VI. Ab'm's Birthday Party
 

The robbers were caught, and were lodged in the county jail, and all the farmers who had hen-roosts robbed, and the farmers' wives who had their doughnuts stolen, kept coming over to the little brown house or stopping Mrs. Pepper after church on Sunday to thank her for what her boy had done, until it got so that when Joel saw a bonnet coming along the dusty road, or a wagon stop in front, he would run and hide.

"I won't have 'em put their hands on my head and call me good boy," he cried, shaking his black hair viciously. "I'll kick 'em--so there!" So one day, when he caught sight of a wagon just about to stop, he ran, as usual, as fast as he could, off over to Grandma Bascom's.

"Now that's too bad," said a big tall woman, who got out of the wagon and made her way up to the door, "for Mis' Beebe said in partic'ler I was to bring Joel, an' he ain't to home."

"Go and call him, Polly," said Mrs. Pepper, "Come in, won't you, and sit down?"

Phronsie tried to drag forward a chair, while Polly ran out the back door, calling, "Joel--Joel!"

"Bless her heart!" exclaimed the visitor, looking at Phronsie. "No, I can't set; I've got to keep an eye on that horse." As Mr. Beebe, who ran the little shoe shop up in the town, owned a horse that nothing but a whip could make go, this seemed unnecessary. However, Mrs. Pepper only smiled hospitably, while the woman went on.

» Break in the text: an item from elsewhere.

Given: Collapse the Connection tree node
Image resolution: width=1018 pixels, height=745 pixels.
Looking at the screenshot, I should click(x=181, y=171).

"You see, I've only jest about come, as 'twere, on from the West, an' bein' my boy's got a birthday, an' him bein' grandson, as you may say, to Mis' Beebe, she thought she'd give him a party."

"Oh, are you Mr. Beebe's daughter?" asked Mrs. Pepper, in perplexity. "I thought the old people hadn't any children."

"No more'n they hain't," said the visitor, leaning composedly against the door jamb and keeping her eye on the horse; "but as you may say, Ab'm's their grandson, for my husband's mother was sister to Mis' Beebe, an' she's dead, so you see it's next o' kin, an' it comes in handy to call her Grandma."

"Oh, yes," said Mrs. Pepper.

"Well, an' so Mis' Beebe's goin' to give Ab'm a party. La! she's been a-bakin' doughnuts all this mornin', got up at four o'clock an' begun 'em. I never see such sugary ones. They're sights, I tell you."

Polly now ran in. "I can't find Joel, Mamsie," she said sadly.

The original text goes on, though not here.